While doing today’s reading about the growth of popularity of the internet, I was reminded of the old Usenet threads that one can find on Google Groups. Google Groups is a Google service which has kept Usenet bulletin boards alive by saving a huge chunk of them, some of which go back to 1981, and allows people (and spambots) to continue to contribute to them. Since Usenet was certainly was a colorful place of discussion, as it was used as the first online social network (No socializing was allowed on ARPANET), these old Google Groups discussions could come in handy for historians who choose to study how computer-savvy people thought about things like culture and politics in the 80’s-90’s. It is also a good example of how data in natural sciences and social sciences can be similar; in Usenet archives, like many natural science databases, there is a lot of bad data (spam), there is too much data just to read through it all and both of these concerns could be potentially dealt with by using software and hardware dedicated to the task of sifting through it.
Much like what the Wayback Machine has done for the HTML era of network computing, there is a clear potential for Google Groups to do the same (in a better manner, the Wayback Machine web pages don’t always load) for an older era. Unfortunately, Google Groups doesn’t really seem designed that way. It is based on the Google search engine, so although one can do an advanced search, it would certainly be difficult to retrieve all the possible info on a given subject (To say that quite a few things were posted on Usenet would be an understatement). It seems to be more of a way to keep Usenet threads alive and to allow those who still prefer the old ways of doing things to do them.

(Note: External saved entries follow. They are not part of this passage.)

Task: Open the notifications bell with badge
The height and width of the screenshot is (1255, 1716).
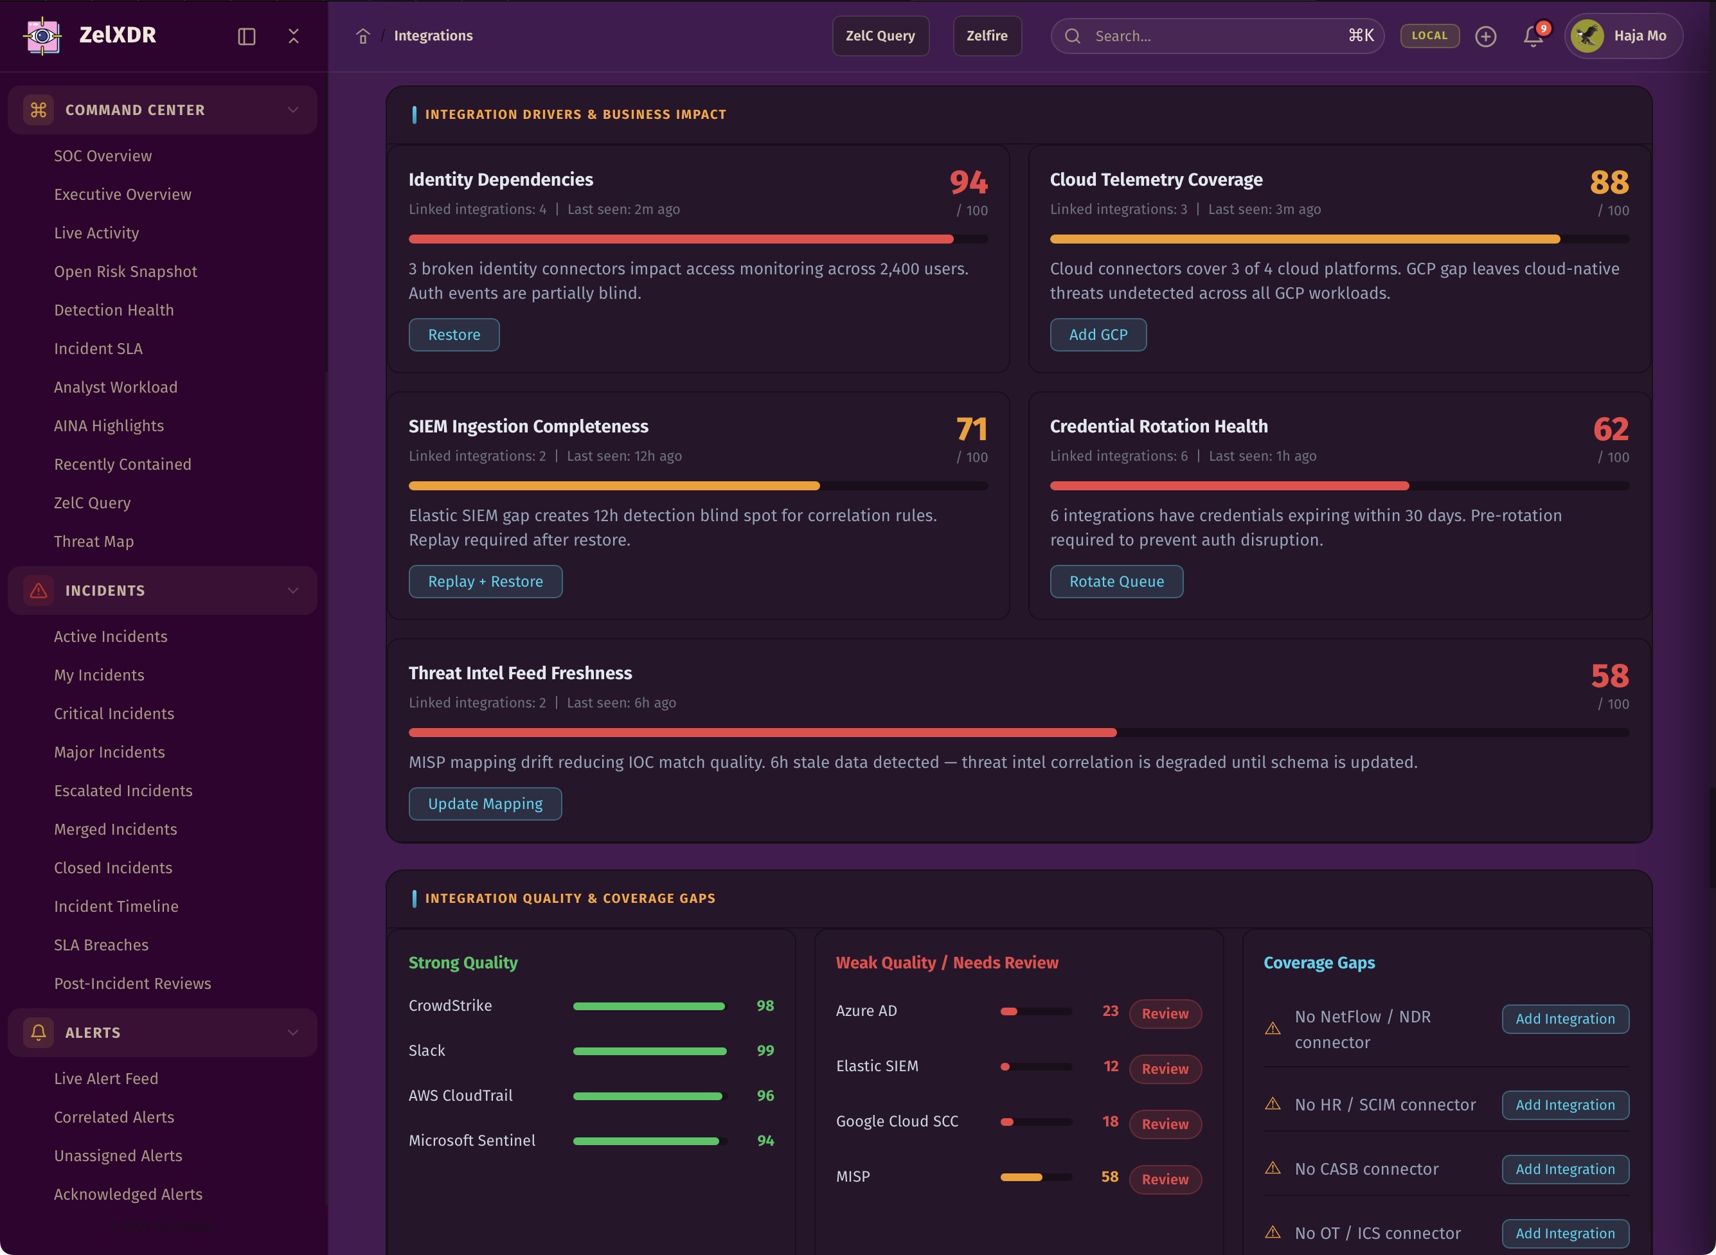Action: point(1534,36)
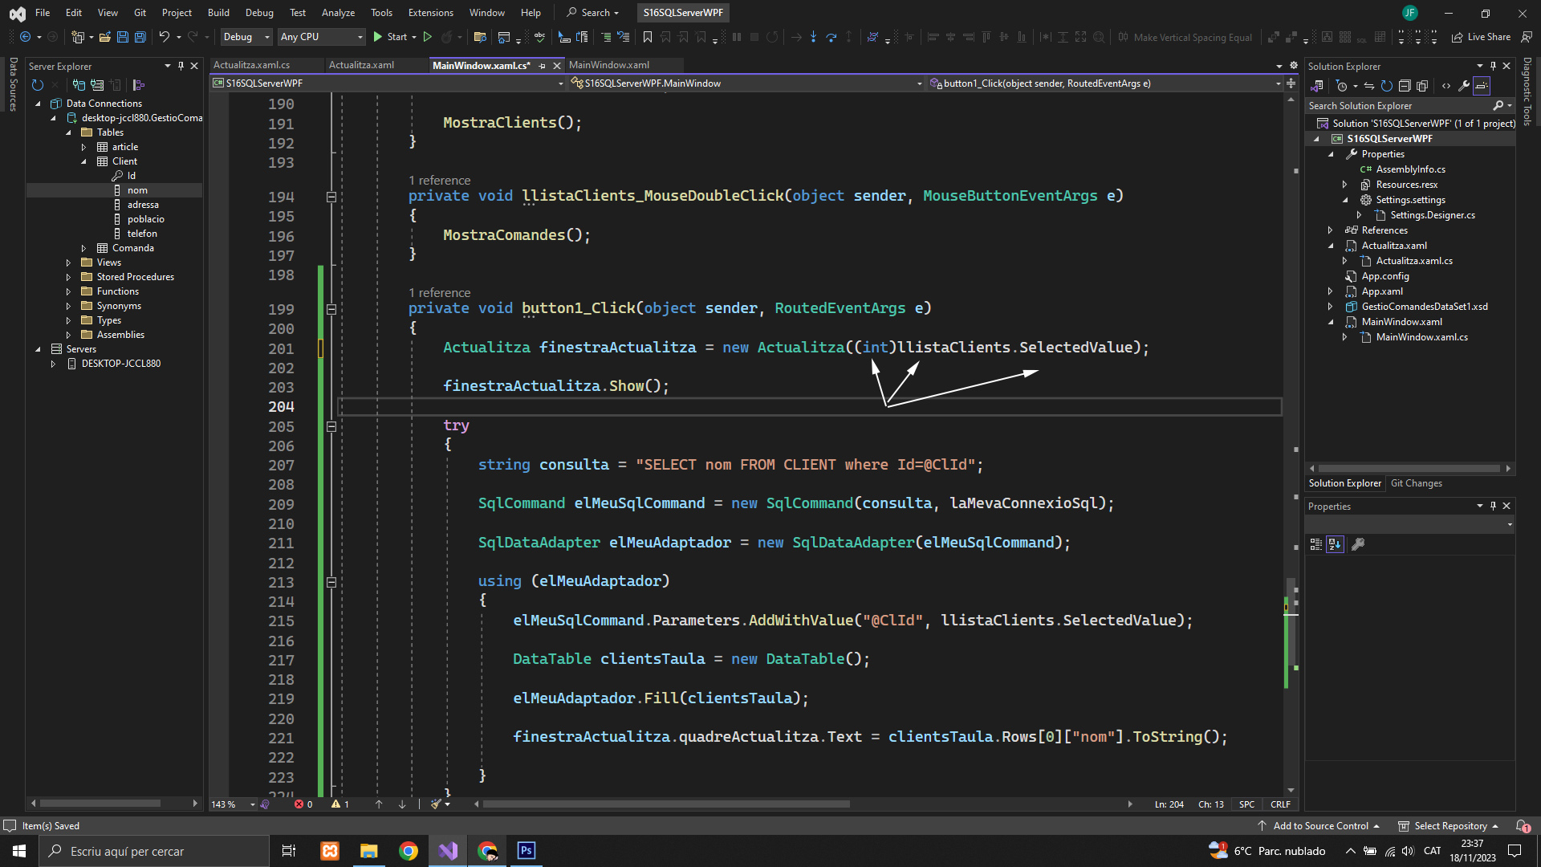Click Connect to Database icon in Server Explorer
Viewport: 1541px width, 867px height.
pyautogui.click(x=79, y=85)
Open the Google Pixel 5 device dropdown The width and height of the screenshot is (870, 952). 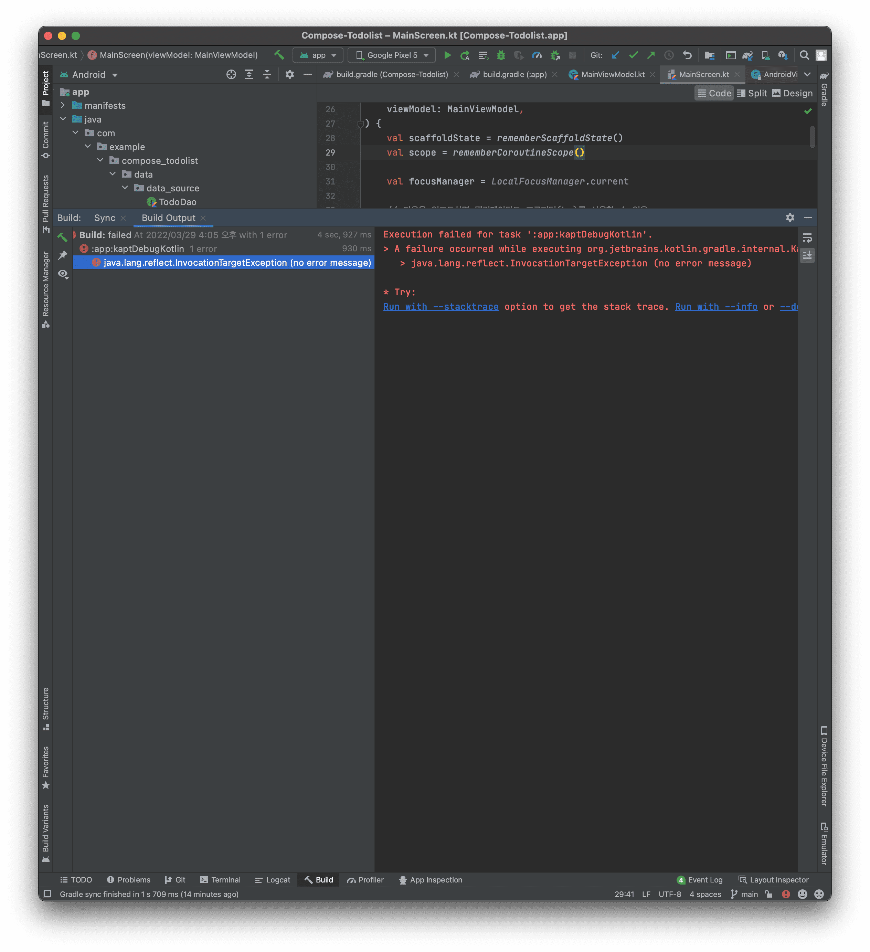[x=392, y=55]
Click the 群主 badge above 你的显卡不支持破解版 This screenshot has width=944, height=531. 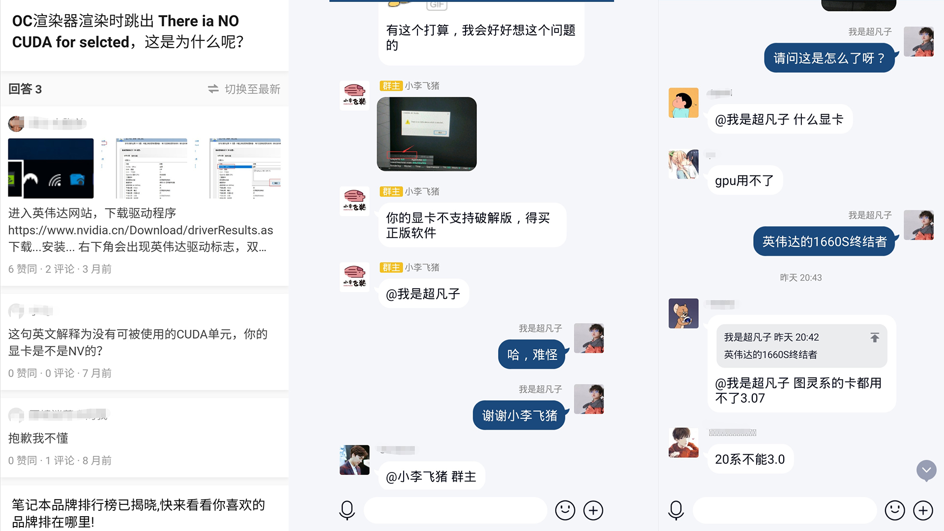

Many thoughts and ideas were shared on Usenet which may only be rediscovered through proper examination of the archives. For example, if someone wanted to see how the evolution of “phone phreaking” into full-scale computer hacking was portrayed among the computer savvy population, going through the archives would help, but searching and clicking through the archives might create problems. Links could be missed, and certain discussion concepts may not be considered in the retrieval process. Furthermore, there are simply too many things on these archives to just read through everything and find the things that are important.
What Google Groups needs to be a reliable history tool (which would certainly be beneficial) is several things: The first would be a serious attempt by Google to emphasize it’s historical capabilities by working on the search engine, the second would be the ability to data-mine Google Groups so that the spam can be weeded out and so that the necessary data can be easily retrieved. Of course, someone other than Google could emphasize the historical abilities and merely mine the data and create a new database.
I don’t know if what I’ve said has made sense to anyone but myself, but it is clear to me that non-STEM fields could use big data to their advantage if social scientists can somehow find a way to retrieve this stuff from the dustbin of history in an efficient manner. We have entire internet conversations online that we could have very easily lost, we should find a way to use them!!!